Ketua KPPP-KNP Jatim Agus Mahfudz Fauzi mengatakan, dugaan pelanggaran pidana pemilu yang dilakukan KPU Jatim seperti, tidak melaksanakan sosialisasi Pilpres 2014.
"Kami melaporkan terkait tidak adanya sosialisasi pemilu presiden yang dilakukan KPU Jatim," kata Agus kepada wartawan usai melaporkan di kantor Bawaslu Jatim, Jalan Tanggulangin Surabaya, Senin (30/6/2014).
Muslich Hasyim Jubir KPPP-KNPI Jatim menambahkan, KPU Jatim tidak melakukan tahapan sosialisasi dan simulasi Pilpres 2014. Dan diduga melakukan peraturan dan perundang-undangan seperti UU Nomor 15 Tahun 2011 tentang Penyelenggara Pemilu dan PKPU No 4 Tahun 2014.
"Mestinya tahapannya mulai 1 Mei sampai 30 Juni. Tapi sampai hari terkahir tahapan, KPU Jatim belum melaksanakan sosialisasi dan simulasi pada pemilih. Masyarakat kita pendidikannya rendah dan banyak masyarakat bawah ada yang tidak berpendidikan. Kalau tidak ada sosialisasi dan simulasi, kondisi itu sangat berpotensi menghilangkan hak pemilih," tuturnya.
Muslich yang juga sekretaris KNPI Jatim ini berharap, laporannya segera ditindaklanjuti Bawaslu Jatim. Jika tidak, pihaknya akan membawa kasus tersebut ke Dewan Kehormatan Penyelenggara Pemilu (DKPP).

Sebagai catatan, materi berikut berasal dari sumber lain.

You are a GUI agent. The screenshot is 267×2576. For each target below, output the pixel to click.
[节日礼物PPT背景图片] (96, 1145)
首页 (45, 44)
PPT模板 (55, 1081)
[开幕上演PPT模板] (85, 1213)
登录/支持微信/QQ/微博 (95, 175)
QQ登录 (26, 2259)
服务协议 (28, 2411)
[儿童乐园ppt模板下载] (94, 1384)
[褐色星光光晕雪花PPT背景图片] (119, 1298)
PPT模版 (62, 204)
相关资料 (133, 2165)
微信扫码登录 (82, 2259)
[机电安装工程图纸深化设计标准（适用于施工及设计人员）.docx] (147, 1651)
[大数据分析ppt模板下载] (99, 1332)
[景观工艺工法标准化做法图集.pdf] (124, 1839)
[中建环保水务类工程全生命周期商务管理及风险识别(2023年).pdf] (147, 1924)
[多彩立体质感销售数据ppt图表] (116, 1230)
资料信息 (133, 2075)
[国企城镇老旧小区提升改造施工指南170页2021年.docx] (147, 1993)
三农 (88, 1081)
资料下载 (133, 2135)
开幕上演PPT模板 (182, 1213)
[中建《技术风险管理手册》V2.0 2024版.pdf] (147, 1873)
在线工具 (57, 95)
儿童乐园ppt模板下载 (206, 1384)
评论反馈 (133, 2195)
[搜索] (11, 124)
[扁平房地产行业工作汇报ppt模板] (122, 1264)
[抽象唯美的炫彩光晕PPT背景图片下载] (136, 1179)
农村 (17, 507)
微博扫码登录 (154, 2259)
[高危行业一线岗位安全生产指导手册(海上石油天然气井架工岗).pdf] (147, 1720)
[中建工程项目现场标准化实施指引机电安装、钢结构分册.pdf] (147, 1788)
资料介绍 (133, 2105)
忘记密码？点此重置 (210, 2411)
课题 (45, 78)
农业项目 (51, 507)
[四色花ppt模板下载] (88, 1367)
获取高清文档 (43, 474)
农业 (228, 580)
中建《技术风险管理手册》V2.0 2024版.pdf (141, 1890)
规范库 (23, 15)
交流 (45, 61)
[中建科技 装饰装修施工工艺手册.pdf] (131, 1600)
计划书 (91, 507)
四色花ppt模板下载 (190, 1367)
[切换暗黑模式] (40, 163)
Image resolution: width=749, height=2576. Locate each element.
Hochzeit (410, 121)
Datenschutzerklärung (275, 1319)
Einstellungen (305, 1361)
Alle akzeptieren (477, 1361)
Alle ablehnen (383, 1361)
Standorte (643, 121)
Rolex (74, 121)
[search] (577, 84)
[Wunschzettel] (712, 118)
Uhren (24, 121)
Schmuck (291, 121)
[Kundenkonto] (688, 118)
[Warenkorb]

"Ini kita pantau terus. Sampai pilpres belum ada tindaklanjutnya, kita laporkan ke DKPP. Tidak hanya KPU Jatim saja, tapi juga Bawaslu Jatim juga kita laporkan," harapnya.
Sementara itu, Ketua Bawaslu Jatim Sufyanto mengatakan, seluruh komisioner Bawaslu Jatim ada di kantor, sehingga pihaknya langsung menggelar rapat pleno.
Hasilnya, hari ini Bawaslu mengirim undangan ke KPU Jatim untuk diklarifikasi terkait laporan dari KPPP-KNPI Jatim.
"Besok kita agendakan mengundang KPU Jatim untuk klarifikasi. Jadi belum bisa disimpulkan, menunggu hasil klarifikasi dan kajian, apakah nanti ditemukan pelanggaran atau tidak," terangnya.